Re-ORIENT-ing antitumor immunity in EGFR-mutant non-small cell lung cancer: are antiangiogenics the key?

For patients with advanced or metastatic non-small cell lung cancer (mNSCLC) harboring sensitizing mutations in the epidermal growth factor receptor (EGFR) tyrosine kinase domain (L858R and Ex19Del), targeted molecular therapy with EGFR-directed tyrosine kinase inhibitors (TKIs) have revolutionized the therapeutic landscape for this biomarker selected population (1).

Despite the remarkable success of EGFR TKIs generating sustained disease response, acquired resistance to targeted therapy and progressive disease is inevitable. The adoption of immune checkpoint inhibitors (ICI), specifically targeting the PD-1/PD-L1 axis, into the treatment paradigm of advanced non-small cell lung cancer (NSCLC) lacking an actionable oncogene (e.g., EGFR), has demonstrated the ability to induce durable clinical responses and improve survival outcomes for a select subset of patients (2). As such, numerous ongoing research efforts are exploring the role of incorporating anti-PD-(L)1 ICI into the treatment landscape of EGFR-mt NSCLC. However, initial attempts to incorporate ICI demonstrated that single agent immunotherapy is not an effective approach in the subsequent line or as a first line approach even with a concurrent high level of tumor PD-L1 expression (3,4). One potential strategy for post-TKI therapy emerged from IMpower150, a phase III trial testing atezolizumab immunotherapy in combinations including chemotherapy and bevacizumab. Exploratory analyses demonstrated patients with EGFR-mt NSCLC had improved progression free survival (PFS) with atezolizumab, bevacizumab, carboplatin, and paclitaxel (ABCP) compared to BCP (5). The prospective phase-III ORIENT-31 trial follows up on this observation.

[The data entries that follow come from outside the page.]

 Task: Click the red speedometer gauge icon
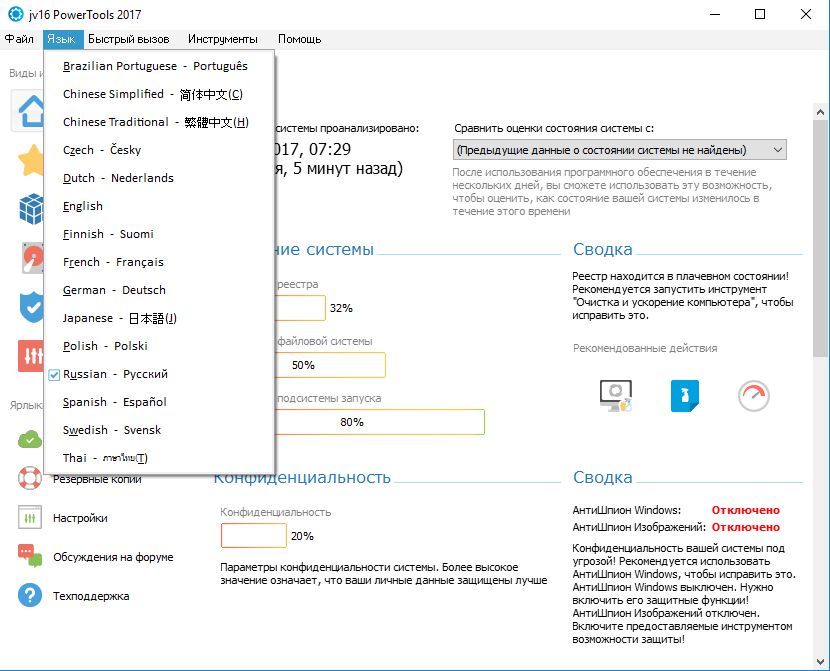point(754,396)
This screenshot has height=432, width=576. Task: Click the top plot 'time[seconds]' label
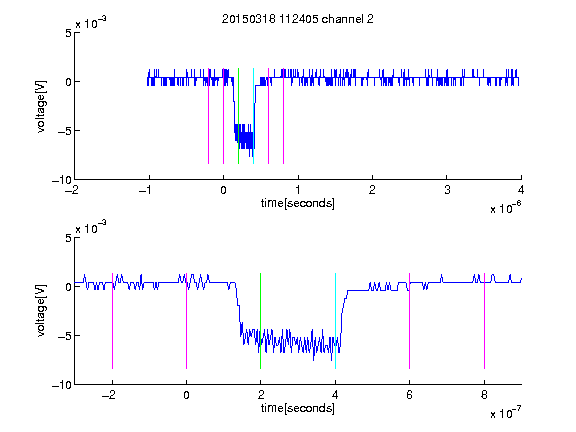[x=298, y=203]
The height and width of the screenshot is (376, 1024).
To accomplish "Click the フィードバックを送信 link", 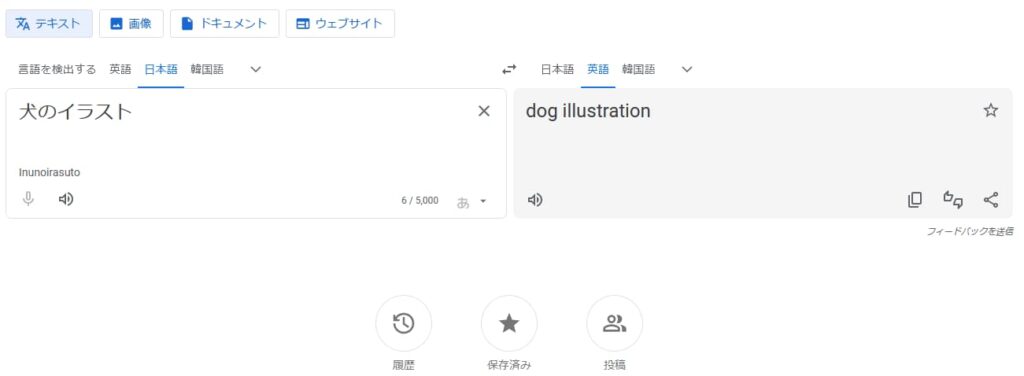I will click(970, 231).
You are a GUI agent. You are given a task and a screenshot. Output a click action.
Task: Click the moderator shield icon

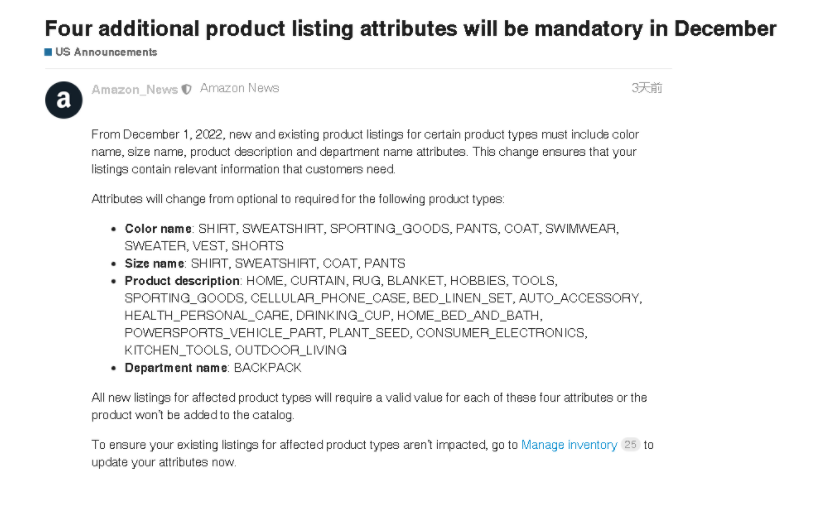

The ORIENT-31 trial is a randomized, double-blind, phase III trial ongoing in multiple institutions across China. Patients with EGFR-mt NSCLC who had progressed after an EGFR-targeting TKI were eligible and were randomly assigned (1:1:1) to receive sintilimab (anti-PD-1), plus IBI305 (bevacizumab biosimilar), pemetrexed, and cisplatin (arm A), sintilimab plus pemetrexed and cisplatin (arm B), or pemetrexed and cisplatin alone (arm C). At the first planned interim analysis, a significant PFS benefit was reported in arm A with the quadruplet regimen (sintilimab/IBI305/cisplatin/pemetrexed) compared to chemotherapy alone [mPFS 6.9 vs. 4.3 months; hazard ratio (HR) 0.46; 95% confidence interval (CI): 0.34–0.64; P<0.0001] (6). Importantly, the survival benefit of quadruplet therapy was maintained across multiple key subgroups, including patients with brain metastases, which accounted for approximately half of subjects enrolled (7).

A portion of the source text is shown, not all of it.